Spaces of rational loops on a real projective space (Q2701689)

Let \(\text{Rat}_n(m)\) denote the space of rational maps from \(\mathbb{C} P^1\) to \(\mathbb{C} P^m\) given by a polynomial of degree \(n\) that sends the point \(\infty\in \mathbb{C} P^1\) to a fixed point in \(\mathbb{C} P^m\). Let \((\Omega^2 \mathbb{C} P^m)_n\) be the component of the double loop space \(\Omega^2 \mathbb{C} P^m\) which parametrizes maps of degree \(n\). \textit{G. Segal} [Acta Math. 143, 39-72 (1979; Zbl 0427.55006)], proved that the natural inclusion of \(\text{Rat}_n(m)\) in \((\Omega^2 \mathbb{C} P^m)_n\) is a homotopy equivalence up to dimension \(n(2m-1)\).
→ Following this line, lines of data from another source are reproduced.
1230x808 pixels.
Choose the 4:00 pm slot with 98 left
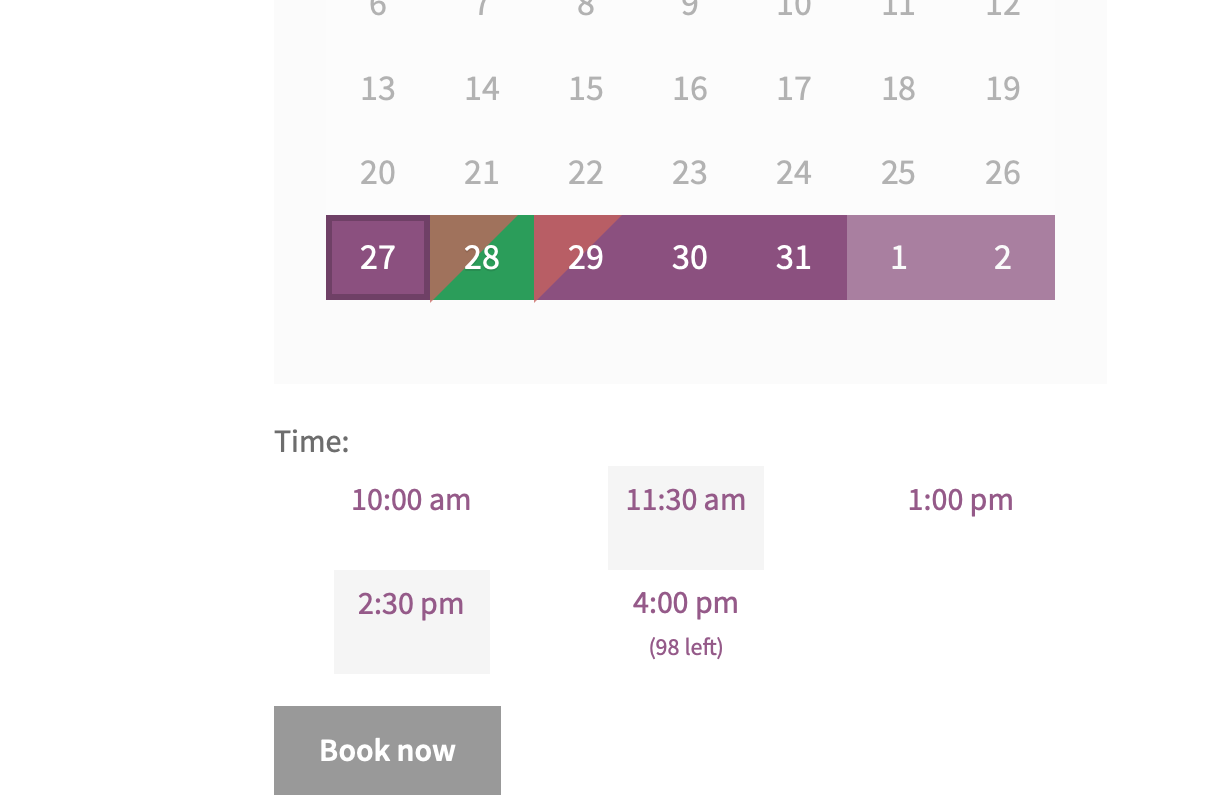coord(685,603)
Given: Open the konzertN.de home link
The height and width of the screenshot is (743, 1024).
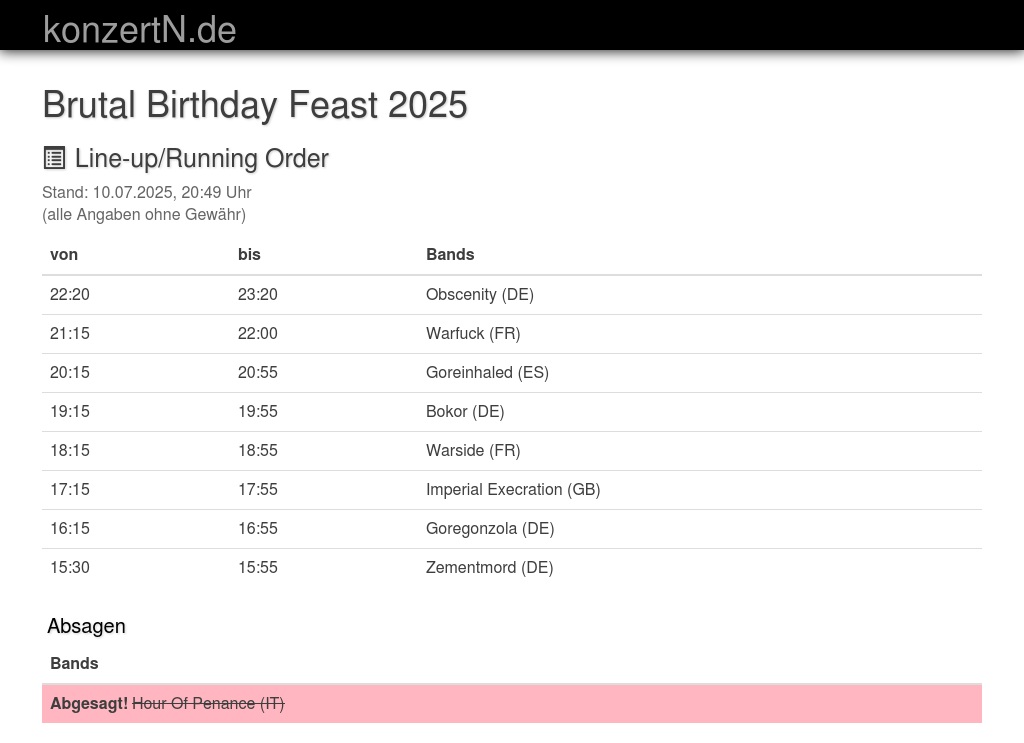Looking at the screenshot, I should coord(139,29).
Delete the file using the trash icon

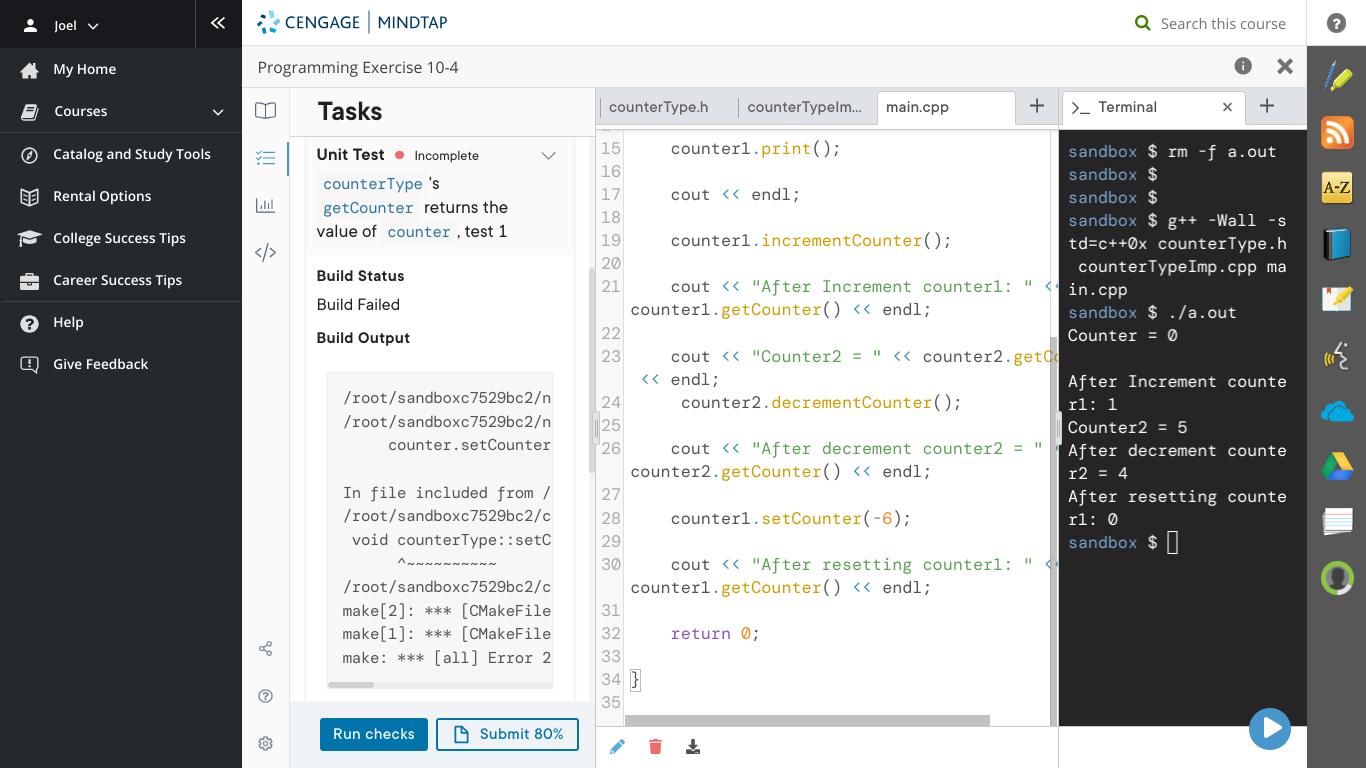click(x=655, y=746)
Denote by \(\mathbb{R} \text{Rat}_n(m)\) the subspace of \(\text{Rat}_n(m)\) of maps which commute with complex conjugation and by \textbf{rat}\(_n(m)\) the closure of \(\mathbb{R} \text{Rat}_n(m)\) in \(\Omega \mathbb{R} P^m\). The author proves that the space \textbf{rat}\(_n(1)\) consists of \(n+1\) contractible components and if \(m>1\) the natural inclusion \textbf{rat}\(_n(m) \subset(\Omega \mathbb{R} P^m)_{n\bmod 2}\) is a homotopy equivalence up to dimension \(n(m-1)\). The proof goes along the line of Segal's proof, however the technique involved (configuration spaces, action of the \(\pi_1(\mathbf{rat}_n(2)\)) on higher homotopy groups,\dots) seems to be of independent interest.